Chris was the U.S. Men's Road Cycling team coach for the 1992 Olympic Games. He was named the U.S. National Coaching Director in [year] and led "Project ‘96", a multi-disciplinary effort to put the most technologically and physiologically prepared team on the start line at the 1996 Olympic Games in Atlanta, Georgia. Project ’96 led to major advances in aerodynamics – including the GT Superbike – as well as altitude training, heat acclimatization, and hyperoxic training. Many of the sports science advances made during Project ’96 are still in use at the elite and amateur levels of endurance sports. Chris was the Head Coach of the U.S. Olympic Cycling Team in 1996. In 1997, he joined the Union Cycliste Internationale (UCI), the international governing body for cycling headquartered in Lausanne, Switzerland, as Olympic Solidarity Coaching Instructor. He is well known for being the personal coach to cyclist Lance Armstrong – as well as George Hincapie, ice-hockey player Saku Koivu and swimmer Ed Moses. Athletes under his tutelage have reportedly won a combined total of 33 medals at the Olympics, World Championships, and Pan American Games.

==Major results==
- 1984
 1st Stage 2 Coors Classic
- 1985
 1st Gastown Grand Prix
- 1986
 1st Stage 3 (TTT) Redlands Bicycle Classic

== Business career ==
Chris Carmichael founded Carmichael Training Systems, Inc. (CTS) in 2000 and was the company's CEO until 2022. In July 2022, he stepped down from the CEO position, which was filled by Jeff Pierce. He remains Executive Chairman of the Board of Directors and functions as the "Chief Endurance Officer" and a coach for the company he founded.

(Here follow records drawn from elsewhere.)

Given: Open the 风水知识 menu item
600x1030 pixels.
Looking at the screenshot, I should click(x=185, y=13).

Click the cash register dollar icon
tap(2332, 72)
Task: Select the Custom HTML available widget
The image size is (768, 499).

== Honors, Citations, and Prizes ==

- 2013–2014 National Spokesperson for the American Diabetes Association Tour de Cure
- 2014 American Diabetes Association Celebrity Cabinet
- 2011–2014 USA Pro Cycling Challenge – Local Organizing Committee Chair for Colorado Springs (COS hosted stages in 2011, 2012, and 2014)
- 2009 Kennedy Laureate Award, John F. Kennedy University
- 2004 USA Cycling Lifetime Achievement Award
- 2004 Colorado Entrepreneur of the Year, Celebrate Technology
- 2003 US Bicycling Hall of Fame Inductee
- 2000 Outside Magazine "Ultimate Coach" Award
- 1999 US Olympic Committee "Coach of the Year"
- 1999 USA Cycling "Coach of the Year"
- 1999 VeloNews "Coach of the Year"
- 1992, 1996 Olympic Coach, Cycling
- 1986 First American Team in the Tour de France, 7-Eleven
- 1984 Olympic Team Member, Cycling

==Bibliography==

- The Time Crunched Cyclist, 3rd Edition: Fit, Fast, and Powerful in 6 Hours a Week (Velopress 2017)
- The Time Crunched Triathlete: Race-Winning Fitness in 8 Hours a Week (Velopress, 2010)
- Five Essentials for a Winning Life: The Nutrition, Fitness, and Life Plan for Discovering the Champion Within (Rodale, 2006)
- The Carmichael Training Systems Cyclist's Training Diary (Penguin Putnam, 2005)
- Chris Carmichael's Fitness Cookbook (Penguin Putnam, 2005)
- Chris Carmichael's Food for Fitness: Eat Right to Train Right (Penguin Putnam, 2004) Reached #6 on the New York Times Best Seller List in 2004.
- The Ultimate Ride: Get Fit, Get Fast, and Start Winning with the World's Top Cycling Coach (Penguin Putnam, 2003)
- The Lance Armstrong Performance Program: Seven Weeks to the Perfect Ride (Rodale, 2000; revised 2006)

==Doping controversy==
Some cyclists he had trained later sued USA Cycling (USAC) for doping them and named him and fellow coach Rene Wenzel in their allegations, Greg Strock in 2000, and Erich Kaiter in 2004. Both reportedly made out-of-court settlements with him but the case against the USAC continued as of April 2006.

In November 2013, Lance Armstrong settled a lawsuit with Acceptance Insurance Company (AIC). AIC had sought to recover $3 million it had paid Armstrong as bonuses for winning the Tour de France from 1999 to 2001. The suit was settled for an undisclosed sum one day before Armstrong was scheduled to give an oral deposition under oath. In a sworn written deposition for the lawsuit, Armstrong stated that he "told Chris Carmichael in 1995 of his use of PEDs."